Instructions to follow: Could you print the stretch of lines below from the one with "You are a GUI" through the one with "Given: Click the Sausage x 3 order tag line", exactly as they stand and without any pictures?

The data:

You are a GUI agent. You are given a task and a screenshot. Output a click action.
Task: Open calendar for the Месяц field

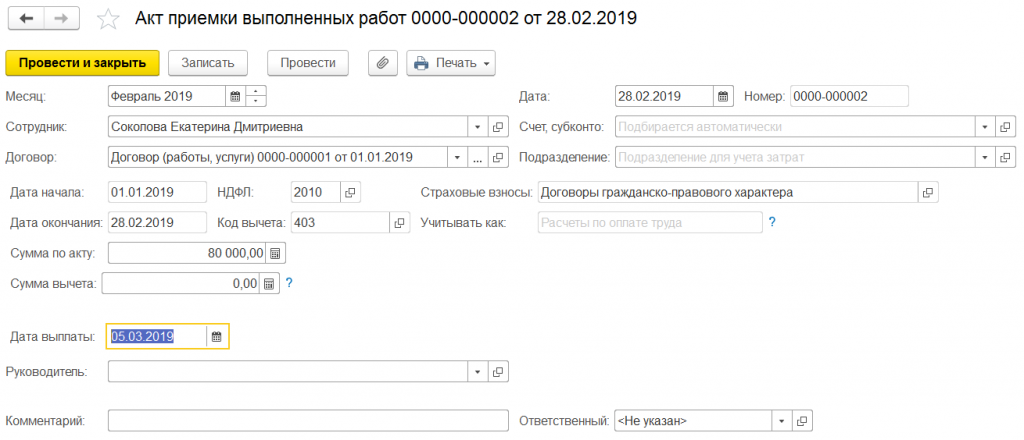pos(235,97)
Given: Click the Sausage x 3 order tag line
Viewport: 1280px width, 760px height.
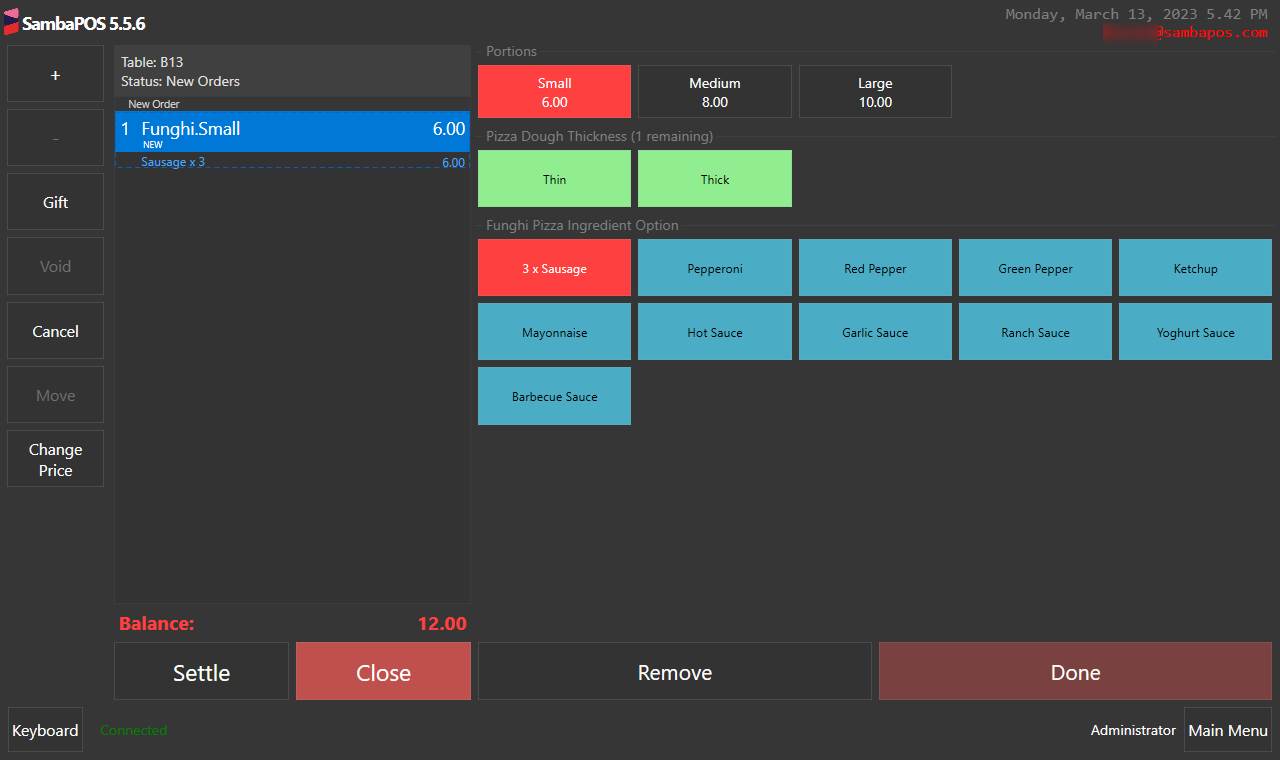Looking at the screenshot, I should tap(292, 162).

---

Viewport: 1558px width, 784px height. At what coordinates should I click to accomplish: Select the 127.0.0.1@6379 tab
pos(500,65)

Result below:
You are a GUI agent. You are given a task and a screenshot. Output a click action.
Task: Open calendar for the Месяц field

pos(235,97)
Given: Click the Sausage x 3 order tag line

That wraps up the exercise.